Here's an example showing how you can "chain your loans" to provide the down payments for a chain of future deals.
Bob buys a house for $70K with the intention to fix and flip it. He plans on putting $40K into the rehab and selling it for $200K. His realtor did a CMA (comparative market analysis) on the house and determined that $200K was a reasonable sale price. We call that $200K the "ARV" or "after repair value".
Bob knows that NHPL (New Hampshire Private Lending) will lend him 65% of the purchase price ($45.5K to be disbursed at the closing table) and 100% of the $40K estimated rehab costs (to be disbursed in construction draws), for a total of $85.5K, so Bob applies for an $85.5K loan. In the process of reviewing the loan, NHPL mentions that Bob could actually borrow up to 65% of the ARV, or $130K, which is $44.5K more than Bob thought he could borrow. That $44.5K would be distributed after Bob was finished with the rehab and had put the house on the market.

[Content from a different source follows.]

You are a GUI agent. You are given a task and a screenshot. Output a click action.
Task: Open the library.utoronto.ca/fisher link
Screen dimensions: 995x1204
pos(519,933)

You might wonder why Bob would need that $44.5K, now that the rehab is done and the house is on the market. Well, Bob is now looking for the next house to flip. If he finds it before closing on the sale of the first house, he can draw that $44.5K (or as much of it as he needs) for the down payment on the next house. I call this "chaining your loans".

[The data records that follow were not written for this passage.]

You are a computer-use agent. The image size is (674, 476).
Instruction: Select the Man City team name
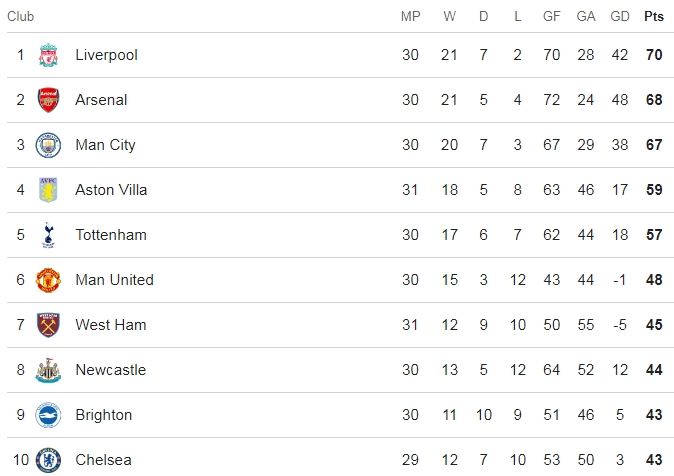pos(105,145)
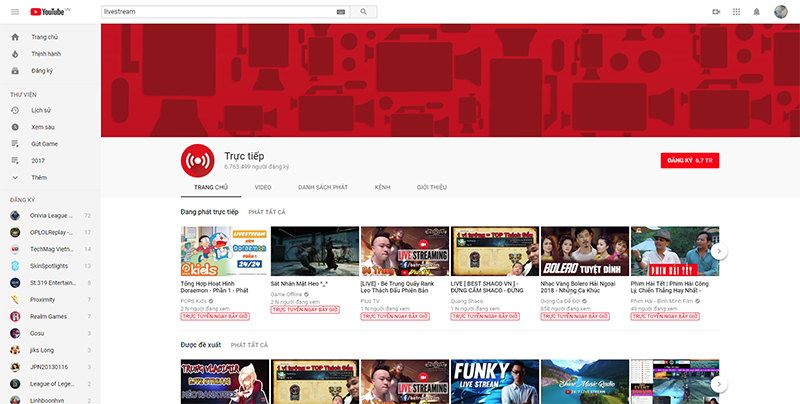Go to Thịnh hành in sidebar
This screenshot has width=800, height=404.
(x=46, y=54)
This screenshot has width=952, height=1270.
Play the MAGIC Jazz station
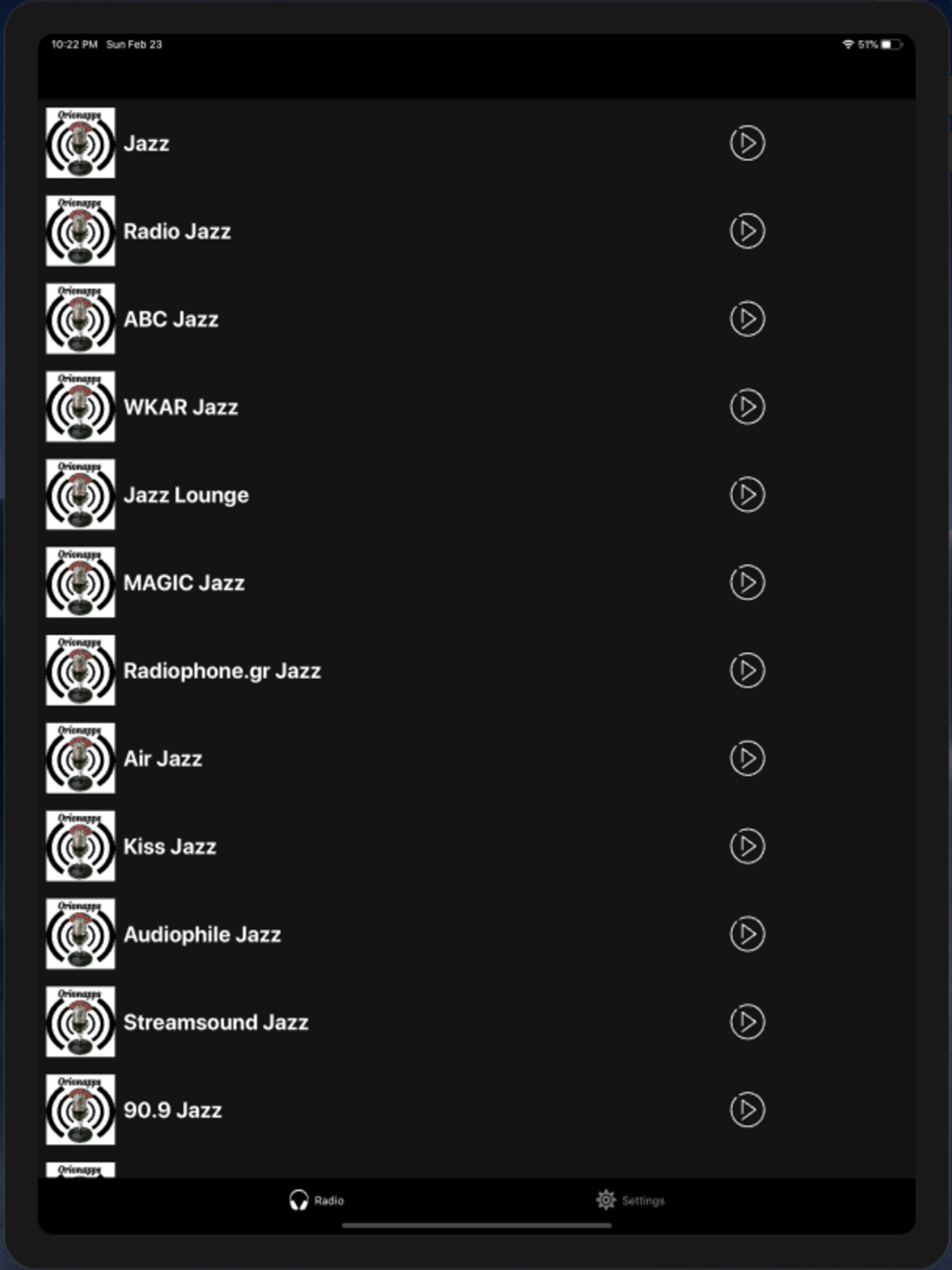pyautogui.click(x=747, y=583)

Is there any downside? Is it a free lunch for Bob? Almost. NHPL loans charge interest only on the outstanding balance, so if Bob never draws that remaining $44.5K, he'll never have to pay interest on it. And he has no obligation do take that draw. If he does not take that final draw, then it costs Bob nothing, except for an increase in the loan origination fee.

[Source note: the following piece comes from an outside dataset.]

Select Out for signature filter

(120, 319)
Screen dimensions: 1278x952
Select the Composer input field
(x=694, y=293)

NHPL typically charges 2 upfront points for loan origination. If Bob went with is original plan of borrowing $85.5K, then his loan origination fee would have been $1,710. In the new scenario where Bob borrows $130K, his fee would be $2,600. So in this example he is paying $890 for the option of borrowing the extra $44.5K.
You will have to run your own numbers to see if this makes sense for your specific deal.
Many of our customers have trouble coming up with their down payments. If you can find a way to come up with that first down payment you can use this technique of chaining your loans to help with future down payments.